Toujours selon l'OMS, aucune boisson alcoolisée
ne devrait être tolérée dans certaines situations particulières :
pendant toute la durée de
la grossesse et de l'allaitement,
pendant l'enfance,
lorsqu'on conduit un véhicule
ou une machine,
lorsqu'on exerce des
responsabilités qui nécessitent de la vigilance,
lorsqu'on prend certains médicaments
(l'association alcool + médicament peut notamment provoquer une somnolence
importante, consultez la notice de vos médicament),
dans certaines maladies
chroniques ou aiguës (hépatite virale, pancréatite, épilepsie...).

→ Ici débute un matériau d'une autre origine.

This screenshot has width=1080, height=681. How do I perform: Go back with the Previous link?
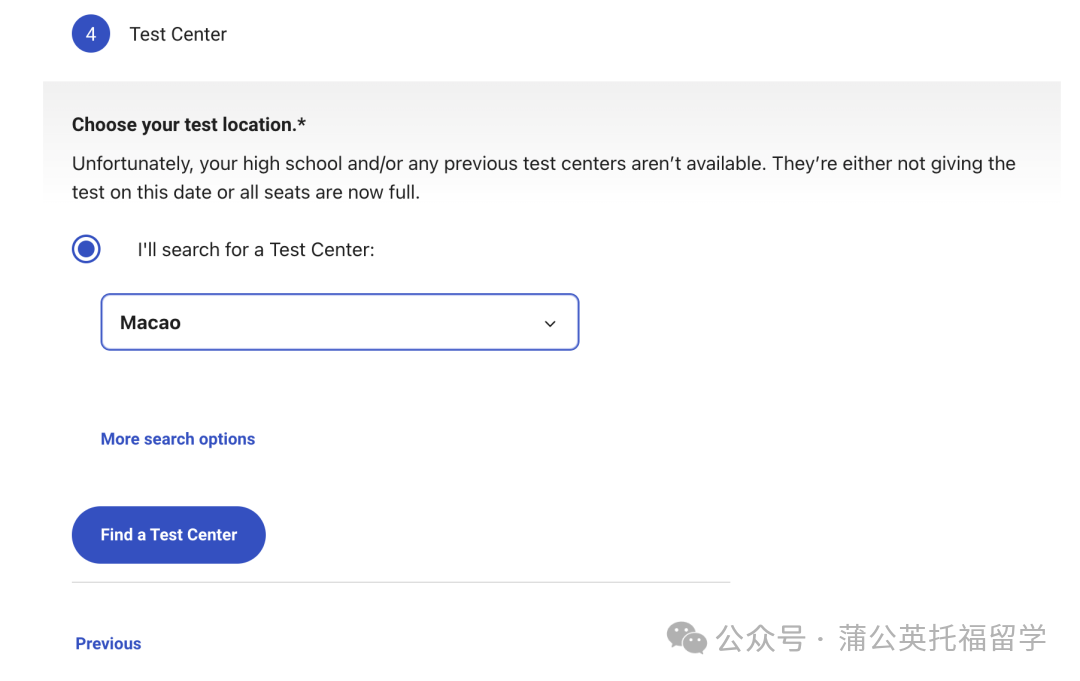(108, 644)
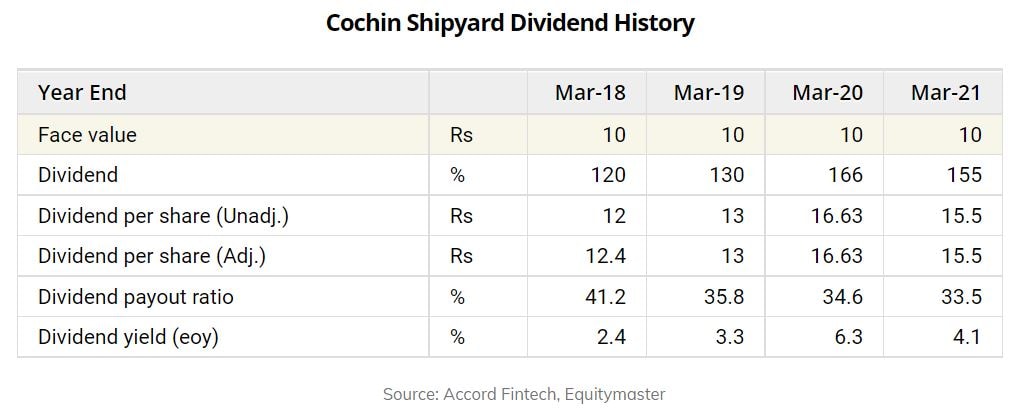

Pourquoi les hommes et les femmes sont-ils inégaux face à l'alcool ?
A consommation égale, un homme et une femme
du même âge et de même poids ne présentent pas les mêmes taux sanguins d'éthanol
: l'alcoolémie sera plus importante chez la femme. Plusieurs causes sont avancées
pour expliquer ce phénomène :
Chez la femme, le tissu
adipeux est naturellement plus important que chez l'homme. La masse musculaire
dans laquelle diffuse l'alcool est donc plus réduite, le volume de distribution
plus petit et la concentration en éthanol dans le sang plus importante.
Par ailleurs, de récents
travaux ont mise en évidence qu'une enzyme responsable du métabolisme de
l'alcool est moins active chez la femme que chez l'homme. L'alcool est donc éliminé
plus lentement.
Enfin, les modifications
hormonales peuvent modifier le métabolisme de l'éthanol. Cela concerne les
modifications liées au cycle menstruel et à la ménopause, mais aussi la prise
de contraceptifs oraux et de traitements hormonaux substitutifs.
Toutes ces caractéristiques
rendent les femmes plus vulnérables que les hommes aux méfaits de l'alcool.
Chez elles, les effets de l'éthanol se manifestent plus rapidement et parfois
plus sévèrement. Ainsi la cirrhose est une maladie du foie dont meurent
davantage de femmes consommatrices excessives que d'hommes consommateurs
excessifs. L'alcool pourrait également être impliqué dans le cancer du sein.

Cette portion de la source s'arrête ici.